委員会は、番組内容や制作過程に「番組と広告の違い」等を含む放送倫理上の問題がなかったかを詳しく検証する必要があるとして2025年1月の委員会で審議入りを決めた。今回の委員会では、担当委員から意見書の修正案が報告された。これについて意見が交わされた結果、合意が得られたため、表現などについて一部手直しの上、今後しかるべき時期に当該放送局に対して通知し、記者会見を開いて公表することになった。

2. 日本テレビ『月曜から夜ふかし』について審議

日本テレビは、2025年3月24日に放送したバラエティー番組『月曜から夜ふかし』の街頭インタビューのコーナーで中国出身の女性の声を紹介したが、放送後この女性から実際に話した内容とは違うという指摘を受けた。
委員会は当該放送局に報告書と番組DVDを求め、それらを踏まえて協議した結果、問題となっているインタビューは、女性が話した内容とは全く異なる文脈へと意図的に編集され、他国の文化に対する尊重を著しく欠いていた疑いがあり、取材から放送に至る経緯等について放送倫理上の問題がなかったかどうかを詳しく検証する必要があるとして4月の委員会で審議入りを決めた。
今回の委員会では、担当委員からヒアリングの結果の報告と意見書の骨子案の説明があった。他の委員からは複数の質問や意見が出され活発な議論が行われた。今後は意見書の原案の作成を進める。

3. 5月の視聴者・聴取者意見を報告

5月に視聴者・聴取者から寄せられた意見には、非公開だった兵庫県百条委員会の証人尋問の音声を政治団体代表・立花孝志氏に提供した県議会議員を、ゲストとして出演させた番組に対する批判が多かった。
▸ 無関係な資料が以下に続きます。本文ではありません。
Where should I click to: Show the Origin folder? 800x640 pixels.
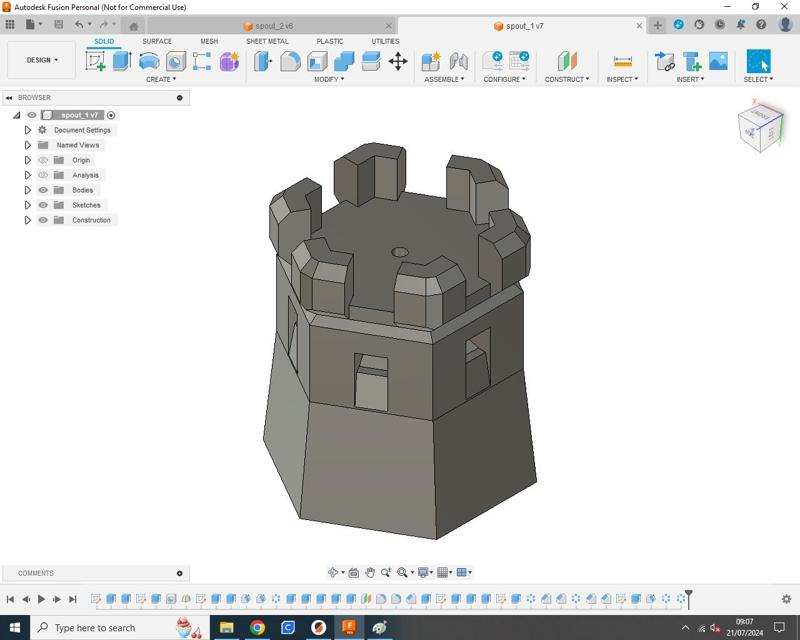[x=43, y=160]
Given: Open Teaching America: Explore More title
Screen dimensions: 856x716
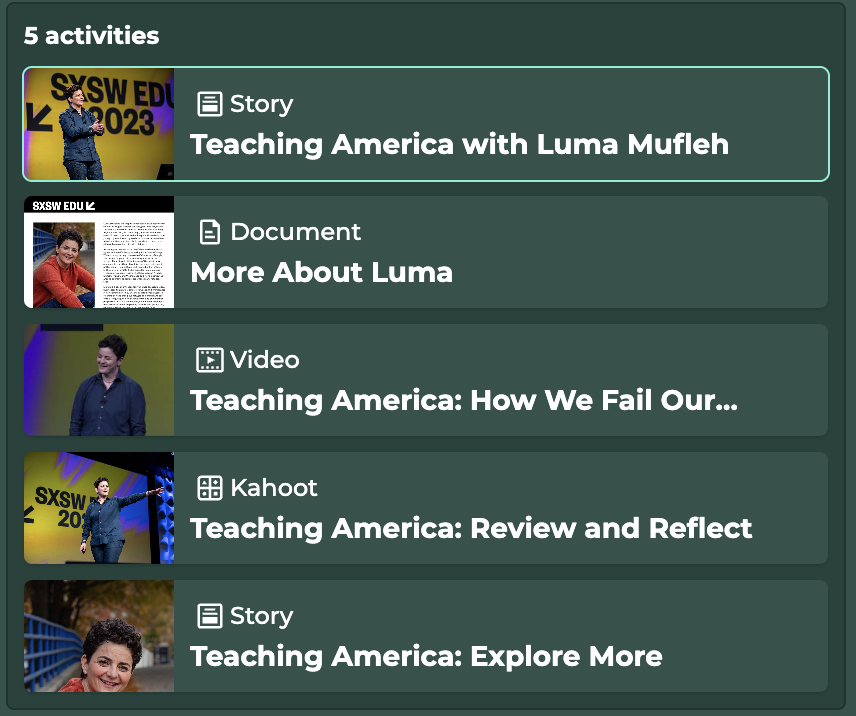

具体的には、複数の自殺者が出るに至った社会問題に対してあまりにも不健全な関わり方だという意見や、この番組は以前から何も検証せずに特定の出演者の意見を放送しており公共の電波を使う事業者として不適格だと思うという意見が寄せられた。また、元タレントの代理人がフジテレビ第三者委員会の性暴力認定に反論した後、橋下徹氏が情報番組に出演し、自らが元タレント側に弁護士として助言する立場にあったと述べた上で「その当日の状況を見てもらえれば、こういう風に性暴力だとか、少なくともこれだけ社会的制裁を受けるような話ではないと感じる人も僕は凄く増えると思います」と述べたことに対して、橋下氏が元タレント側に法律家としてかかわっているなら解説させたのは間違いで専門家の扱いは慎重にやってほしいといった意見や、元タレント側の話を聞くべきだとの意見はもっともだとしても橋下氏個人のあくまで伝聞による感想を一般化するようなコメントを流すべきではなかったという意見が寄せられた。